WHAT TO PRODUCE: In the records below, some lines contain the word "computer". Copy each of them.

Items listed in a dataset
——

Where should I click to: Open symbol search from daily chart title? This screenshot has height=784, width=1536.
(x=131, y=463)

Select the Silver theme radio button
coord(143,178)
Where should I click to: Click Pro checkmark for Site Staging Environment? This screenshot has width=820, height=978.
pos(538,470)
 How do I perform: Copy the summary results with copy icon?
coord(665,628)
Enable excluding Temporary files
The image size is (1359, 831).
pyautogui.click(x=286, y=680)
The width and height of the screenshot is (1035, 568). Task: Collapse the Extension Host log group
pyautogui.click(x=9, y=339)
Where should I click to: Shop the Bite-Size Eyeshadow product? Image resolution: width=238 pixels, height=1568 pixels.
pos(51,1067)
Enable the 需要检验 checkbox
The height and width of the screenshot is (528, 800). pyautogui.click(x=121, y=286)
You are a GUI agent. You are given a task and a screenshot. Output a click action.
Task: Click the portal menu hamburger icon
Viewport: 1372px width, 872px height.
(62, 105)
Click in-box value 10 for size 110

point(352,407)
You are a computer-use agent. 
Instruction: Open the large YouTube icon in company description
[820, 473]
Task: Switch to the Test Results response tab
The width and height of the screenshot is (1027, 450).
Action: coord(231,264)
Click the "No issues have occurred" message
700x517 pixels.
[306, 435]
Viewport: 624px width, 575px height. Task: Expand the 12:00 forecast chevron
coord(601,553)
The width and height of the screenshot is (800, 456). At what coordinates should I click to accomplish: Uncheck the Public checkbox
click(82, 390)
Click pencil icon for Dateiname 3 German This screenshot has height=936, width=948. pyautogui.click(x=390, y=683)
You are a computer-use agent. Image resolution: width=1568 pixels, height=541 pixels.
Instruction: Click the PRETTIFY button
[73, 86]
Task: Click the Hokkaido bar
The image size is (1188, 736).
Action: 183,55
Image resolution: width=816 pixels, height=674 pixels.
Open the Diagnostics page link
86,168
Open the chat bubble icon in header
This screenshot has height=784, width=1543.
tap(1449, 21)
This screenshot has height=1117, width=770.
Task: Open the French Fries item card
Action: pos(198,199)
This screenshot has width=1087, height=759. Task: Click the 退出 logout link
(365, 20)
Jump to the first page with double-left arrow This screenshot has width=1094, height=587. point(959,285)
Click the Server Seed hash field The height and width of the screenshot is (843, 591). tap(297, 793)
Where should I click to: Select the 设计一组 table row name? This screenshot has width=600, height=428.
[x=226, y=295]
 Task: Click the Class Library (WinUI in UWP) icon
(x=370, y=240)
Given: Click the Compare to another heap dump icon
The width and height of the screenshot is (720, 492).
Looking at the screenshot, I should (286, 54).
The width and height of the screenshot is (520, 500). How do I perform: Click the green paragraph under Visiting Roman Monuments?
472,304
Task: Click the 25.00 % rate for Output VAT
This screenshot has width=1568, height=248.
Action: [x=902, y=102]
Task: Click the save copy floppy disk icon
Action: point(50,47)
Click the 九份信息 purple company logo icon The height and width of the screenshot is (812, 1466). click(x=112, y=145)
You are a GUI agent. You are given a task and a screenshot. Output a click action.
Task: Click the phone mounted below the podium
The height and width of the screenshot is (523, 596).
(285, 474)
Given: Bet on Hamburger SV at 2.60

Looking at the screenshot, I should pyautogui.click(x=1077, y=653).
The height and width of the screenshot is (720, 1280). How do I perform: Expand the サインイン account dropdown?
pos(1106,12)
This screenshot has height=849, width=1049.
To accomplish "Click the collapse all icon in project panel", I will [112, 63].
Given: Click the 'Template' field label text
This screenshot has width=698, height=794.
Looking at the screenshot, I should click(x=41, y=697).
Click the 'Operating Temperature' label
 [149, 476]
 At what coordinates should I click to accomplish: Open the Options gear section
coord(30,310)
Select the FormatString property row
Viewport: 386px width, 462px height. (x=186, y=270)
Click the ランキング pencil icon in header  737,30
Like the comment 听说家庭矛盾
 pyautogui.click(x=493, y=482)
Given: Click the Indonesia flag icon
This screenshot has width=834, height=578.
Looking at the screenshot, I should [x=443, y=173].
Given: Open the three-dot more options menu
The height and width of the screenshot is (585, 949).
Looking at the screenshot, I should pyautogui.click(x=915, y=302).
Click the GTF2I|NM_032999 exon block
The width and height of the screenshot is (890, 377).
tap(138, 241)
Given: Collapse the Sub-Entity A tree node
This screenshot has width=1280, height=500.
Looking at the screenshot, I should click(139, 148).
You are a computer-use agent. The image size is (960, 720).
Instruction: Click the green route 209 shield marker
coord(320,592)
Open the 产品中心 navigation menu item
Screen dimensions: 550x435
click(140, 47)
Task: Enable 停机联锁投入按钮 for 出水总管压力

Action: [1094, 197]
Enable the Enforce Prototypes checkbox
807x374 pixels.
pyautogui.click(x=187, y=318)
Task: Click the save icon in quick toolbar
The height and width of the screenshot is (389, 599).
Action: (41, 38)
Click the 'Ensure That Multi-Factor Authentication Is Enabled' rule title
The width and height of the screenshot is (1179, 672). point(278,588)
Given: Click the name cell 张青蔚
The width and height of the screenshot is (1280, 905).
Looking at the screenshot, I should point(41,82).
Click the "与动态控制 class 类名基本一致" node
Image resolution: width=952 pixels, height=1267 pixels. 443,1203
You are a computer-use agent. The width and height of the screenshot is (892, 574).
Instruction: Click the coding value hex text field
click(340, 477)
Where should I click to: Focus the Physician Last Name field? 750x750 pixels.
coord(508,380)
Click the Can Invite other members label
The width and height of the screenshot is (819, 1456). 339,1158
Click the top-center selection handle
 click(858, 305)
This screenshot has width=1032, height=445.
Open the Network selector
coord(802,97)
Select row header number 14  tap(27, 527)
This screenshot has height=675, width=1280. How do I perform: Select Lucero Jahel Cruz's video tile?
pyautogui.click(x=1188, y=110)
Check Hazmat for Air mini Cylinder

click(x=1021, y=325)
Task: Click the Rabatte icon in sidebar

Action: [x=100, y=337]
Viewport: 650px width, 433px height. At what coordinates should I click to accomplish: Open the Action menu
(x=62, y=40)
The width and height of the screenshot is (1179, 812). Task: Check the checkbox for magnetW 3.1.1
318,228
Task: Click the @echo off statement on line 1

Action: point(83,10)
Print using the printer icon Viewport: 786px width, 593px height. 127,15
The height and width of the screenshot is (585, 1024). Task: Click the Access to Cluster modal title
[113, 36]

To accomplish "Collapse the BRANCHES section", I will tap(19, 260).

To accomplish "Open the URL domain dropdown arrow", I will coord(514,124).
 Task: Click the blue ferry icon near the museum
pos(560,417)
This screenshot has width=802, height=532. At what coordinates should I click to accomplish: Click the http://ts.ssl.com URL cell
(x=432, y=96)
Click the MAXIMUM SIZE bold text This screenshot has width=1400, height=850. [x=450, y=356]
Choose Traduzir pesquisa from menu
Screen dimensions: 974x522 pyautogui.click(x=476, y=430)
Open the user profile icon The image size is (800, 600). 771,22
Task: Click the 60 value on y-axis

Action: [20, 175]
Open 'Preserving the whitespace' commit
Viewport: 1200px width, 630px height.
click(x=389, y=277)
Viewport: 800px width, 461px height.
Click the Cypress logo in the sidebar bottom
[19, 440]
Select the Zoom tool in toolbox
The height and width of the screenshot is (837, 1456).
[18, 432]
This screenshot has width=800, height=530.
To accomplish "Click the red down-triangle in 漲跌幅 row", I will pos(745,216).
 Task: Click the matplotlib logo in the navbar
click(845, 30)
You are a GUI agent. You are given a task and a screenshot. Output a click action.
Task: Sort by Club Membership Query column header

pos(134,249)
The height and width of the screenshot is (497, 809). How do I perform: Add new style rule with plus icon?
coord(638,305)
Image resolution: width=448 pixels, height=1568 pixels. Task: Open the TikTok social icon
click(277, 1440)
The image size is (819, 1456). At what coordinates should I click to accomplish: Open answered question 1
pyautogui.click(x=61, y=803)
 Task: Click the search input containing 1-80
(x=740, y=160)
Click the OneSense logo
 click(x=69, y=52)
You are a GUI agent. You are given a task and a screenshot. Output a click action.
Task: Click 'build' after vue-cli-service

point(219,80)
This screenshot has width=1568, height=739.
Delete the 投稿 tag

——

RESPONSE BOX:
You are a computer-use agent. 
You are a computer-use agent. Image resolution: width=1568 pixels, height=541 pixels.
You are a computer-use agent. The image size is (960, 720).
You are a computer-use agent. The width and height of the screenshot is (892, 574).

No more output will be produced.